**WORK INSTRUCTION:** Without changing anything, set down every line shown below.
------------------------------------
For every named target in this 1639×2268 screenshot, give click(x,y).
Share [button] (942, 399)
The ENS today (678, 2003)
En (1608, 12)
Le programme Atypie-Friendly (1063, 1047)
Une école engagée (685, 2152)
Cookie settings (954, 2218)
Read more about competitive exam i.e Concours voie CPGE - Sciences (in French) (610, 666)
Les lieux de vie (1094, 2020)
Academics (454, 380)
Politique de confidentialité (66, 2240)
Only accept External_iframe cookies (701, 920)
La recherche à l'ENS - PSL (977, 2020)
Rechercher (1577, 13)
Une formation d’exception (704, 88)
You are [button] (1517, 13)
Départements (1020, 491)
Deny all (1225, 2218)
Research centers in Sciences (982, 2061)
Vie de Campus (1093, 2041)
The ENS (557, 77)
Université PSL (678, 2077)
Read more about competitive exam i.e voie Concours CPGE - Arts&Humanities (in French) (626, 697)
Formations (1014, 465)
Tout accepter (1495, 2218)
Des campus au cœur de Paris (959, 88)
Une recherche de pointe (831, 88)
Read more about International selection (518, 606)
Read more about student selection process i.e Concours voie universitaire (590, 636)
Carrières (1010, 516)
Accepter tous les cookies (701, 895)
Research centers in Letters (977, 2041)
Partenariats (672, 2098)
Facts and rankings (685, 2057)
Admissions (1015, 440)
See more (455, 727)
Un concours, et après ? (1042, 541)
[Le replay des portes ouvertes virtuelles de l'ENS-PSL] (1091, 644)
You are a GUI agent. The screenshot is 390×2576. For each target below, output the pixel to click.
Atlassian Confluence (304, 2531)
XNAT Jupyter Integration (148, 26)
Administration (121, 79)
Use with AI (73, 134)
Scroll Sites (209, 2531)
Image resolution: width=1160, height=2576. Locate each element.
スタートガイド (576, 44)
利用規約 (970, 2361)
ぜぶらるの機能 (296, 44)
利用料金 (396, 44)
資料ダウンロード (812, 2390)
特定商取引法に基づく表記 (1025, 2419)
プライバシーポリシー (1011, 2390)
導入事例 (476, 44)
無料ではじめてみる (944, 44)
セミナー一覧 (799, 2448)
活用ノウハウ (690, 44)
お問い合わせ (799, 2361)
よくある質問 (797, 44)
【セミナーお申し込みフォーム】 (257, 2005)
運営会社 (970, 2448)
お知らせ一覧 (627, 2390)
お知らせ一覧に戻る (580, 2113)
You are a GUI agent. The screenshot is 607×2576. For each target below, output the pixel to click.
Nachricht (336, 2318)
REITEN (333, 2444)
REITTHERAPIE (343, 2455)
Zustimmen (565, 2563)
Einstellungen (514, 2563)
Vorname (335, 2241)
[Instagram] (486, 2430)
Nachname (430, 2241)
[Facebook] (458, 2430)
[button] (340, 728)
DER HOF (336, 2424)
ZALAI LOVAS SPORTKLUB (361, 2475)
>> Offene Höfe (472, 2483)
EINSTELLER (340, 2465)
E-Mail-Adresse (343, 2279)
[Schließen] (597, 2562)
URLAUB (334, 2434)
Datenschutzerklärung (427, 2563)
------------------------------------
**RESPONSE:**
For every named target in this 1639×2268 screenshot, give click(x,y).
Share [button] (942, 399)
The ENS today (678, 2003)
En (1608, 12)
Le programme Atypie-Friendly (1063, 1047)
Une école engagée (685, 2152)
Cookie settings (954, 2218)
Read more about competitive exam i.e Concours voie CPGE - Sciences (in French) (610, 666)
Les lieux de vie (1094, 2020)
Academics (454, 380)
Politique de confidentialité (66, 2240)
Only accept External_iframe cookies (701, 920)
La recherche à l'ENS - PSL (977, 2020)
Rechercher (1577, 13)
Une formation d’exception (704, 88)
You are [button] (1517, 13)
Départements (1020, 491)
Deny all (1225, 2218)
Research centers in Sciences (982, 2061)
Vie de Campus (1093, 2041)
The ENS (557, 77)
Université PSL (678, 2077)
Read more about competitive exam i.e voie Concours CPGE - Arts&Humanities (in French) (626, 697)
Formations (1014, 465)
Tout accepter (1495, 2218)
Des campus au cœur de Paris (959, 88)
Une recherche de pointe (831, 88)
Read more about International selection (518, 606)
Read more about student selection process i.e Concours voie universitaire (590, 636)
Carrières (1010, 516)
Accepter tous les cookies (701, 895)
Research centers in Letters (977, 2041)
Partenariats (672, 2098)
Facts and rankings (685, 2057)
Admissions (1015, 440)
See more (455, 727)
Un concours, et après ? (1042, 541)
[Le replay des portes ouvertes virtuelles de l'ENS-PSL] (1091, 644)
You are a GUI agent. The screenshot is 390×2576. For each target below, output the pixel to click.
Atlassian Confluence (304, 2531)
XNAT Jupyter Integration (148, 26)
Administration (121, 79)
Use with AI (73, 134)
Scroll Sites (209, 2531)
Image resolution: width=1160, height=2576. Locate each element.
スタートガイド (576, 44)
利用規約 (970, 2361)
ぜぶらるの機能 (296, 44)
利用料金 (396, 44)
資料ダウンロード (812, 2390)
特定商取引法に基づく表記 (1025, 2419)
プライバシーポリシー (1011, 2390)
導入事例 (476, 44)
無料ではじめてみる (944, 44)
セミナー一覧 (799, 2448)
活用ノウハウ (690, 44)
お問い合わせ (799, 2361)
よくある質問 (797, 44)
【セミナーお申し込みフォーム】 (257, 2005)
運営会社 (970, 2448)
お知らせ一覧 (627, 2390)
お知らせ一覧に戻る (580, 2113)
You are a GUI agent. The screenshot is 607×2576. For each target below, output the pixel to click.
Nachricht (336, 2318)
REITEN (333, 2444)
REITTHERAPIE (343, 2455)
Zustimmen (565, 2563)
Einstellungen (514, 2563)
Vorname (335, 2241)
[Instagram] (486, 2430)
Nachname (430, 2241)
[Facebook] (458, 2430)
[button] (340, 728)
DER HOF (336, 2424)
ZALAI LOVAS SPORTKLUB (361, 2475)
>> Offene Höfe (472, 2483)
EINSTELLER (340, 2465)
E-Mail-Adresse (343, 2279)
[Schließen] (597, 2562)
URLAUB (334, 2434)
Datenschutzerklärung (427, 2563)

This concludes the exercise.